EXCERPTED TEXT —
Summarizing the trend in question leads to hypothesis no. 2 [H2], which implies that the development of the circular economy, including the sharing economy, and the emergence of the product-as-a-service model results in significant changes in the functioning of leasing companies both with regard to their offers for customers and extending the activities of these companies when joining circular economy processes.

Another trend that affects leasing companies in Poland concerns automation and robotization, which can have a two-fold impact on the leasing market. Firstly, they change the structure of leased assets to a more advanced one, corresponding to the automated process of production and service provision, and secondly, they automate and digitize the transaction process itself. Digital technologies may be used at various stages of the transaction in the leasing market. In this context, particular attention should be paid to the development of such Fintech technologies as artificial intelligence (used in the sector to offer automated evaluation of financial capacity, to create more intuitive user interfaces and to better support customer interactions), virtual reality (which allows to provide purchasers of assets with exceptional experiences in the course of visualizing and customizing the leased asset), or blockchain (enabling fast, precise transactions in a way that optimizes ecosystems and significantly reduces risk). Moreover, as far as available solutions are concerned, the use of big data may be mentioned, which in the case of financial and leasing companies should result in a better and more complete understanding of customers, competitors, markets, products, services, and channels.

With regard to digital initiatives, Najeeb Ghauri [2022], the Chairman of Netsol Technologies, stated that leasing was one form of financing that is particularly well suited to this type of venture. In his opinion, traditional lenders are less incentivized to offer financing due to regulatory requirements, and companies are turning to other financing models, among which asset finance and leasing are quickly coming to the fore as the most cost-effective options for financing new equipment, vehicles, and digital initiatives.

YOUR TASK — Reproduce the full passage on trends affecting leasing companies word for word.

SOURCE DATA —
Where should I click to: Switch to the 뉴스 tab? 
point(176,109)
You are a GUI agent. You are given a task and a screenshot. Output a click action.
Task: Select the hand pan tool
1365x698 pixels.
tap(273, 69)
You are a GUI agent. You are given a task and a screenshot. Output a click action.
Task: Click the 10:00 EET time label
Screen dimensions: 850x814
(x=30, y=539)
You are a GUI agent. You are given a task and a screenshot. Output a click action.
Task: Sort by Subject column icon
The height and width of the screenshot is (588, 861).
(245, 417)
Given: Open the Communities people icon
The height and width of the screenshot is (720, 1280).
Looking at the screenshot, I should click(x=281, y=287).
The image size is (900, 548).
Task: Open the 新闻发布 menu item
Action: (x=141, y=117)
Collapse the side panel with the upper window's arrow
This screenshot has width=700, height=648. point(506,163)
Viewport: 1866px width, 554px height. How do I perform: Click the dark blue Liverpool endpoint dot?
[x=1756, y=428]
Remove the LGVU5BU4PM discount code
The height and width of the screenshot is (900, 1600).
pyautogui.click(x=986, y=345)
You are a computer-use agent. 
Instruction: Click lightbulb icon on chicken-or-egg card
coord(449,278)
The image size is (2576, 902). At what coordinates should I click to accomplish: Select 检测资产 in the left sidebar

ANSWER BOX —
Summarizing the trend in question leads to hypothesis no. 2 [H2], which implies that the development of the circular economy, including the sharing economy, and the emergence of the product-as-a-service model results in significant changes in the functioning of leasing companies both with regard to their offers for customers and extending the activities of these companies when joining circular economy processes.

Another trend that affects leasing companies in Poland concerns automation and robotization, which can have a two-fold impact on the leasing market. Firstly, they change the structure of leased assets to a more advanced one, corresponding to the automated process of production and service provision, and secondly, they automate and digitize the transaction process itself. Digital technologies may be used at various stages of the transaction in the leasing market. In this context, particular attention should be paid to the development of such Fintech technologies as artificial intelligence (used in the sector to offer automated evaluation of financial capacity, to create more intuitive user interfaces and to better support customer interactions), virtual reality (which allows to provide purchasers of assets with exceptional experiences in the course of visualizing and customizing the leased asset), or blockchain (enabling fast, precise transactions in a way that optimizes ecosystems and significantly reduces risk). Moreover, as far as available solutions are concerned, the use of big data may be mentioned, which in the case of financial and leasing companies should result in a better and more complete understanding of customers, competitors, markets, products, services, and channels.

With regard to digital initiatives, Najeeb Ghauri [2022], the Chairman of Netsol Technologies, stated that leasing was one form of financing that is particularly well suited to this type of venture. In his opinion, traditional lenders are less incentivized to offer financing due to regulatory requirements, and companies are turning to other financing models, among which asset finance and leasing are quickly coming to the fore as the most cost-effective options for financing new equipment, vehicles, and digital initiatives.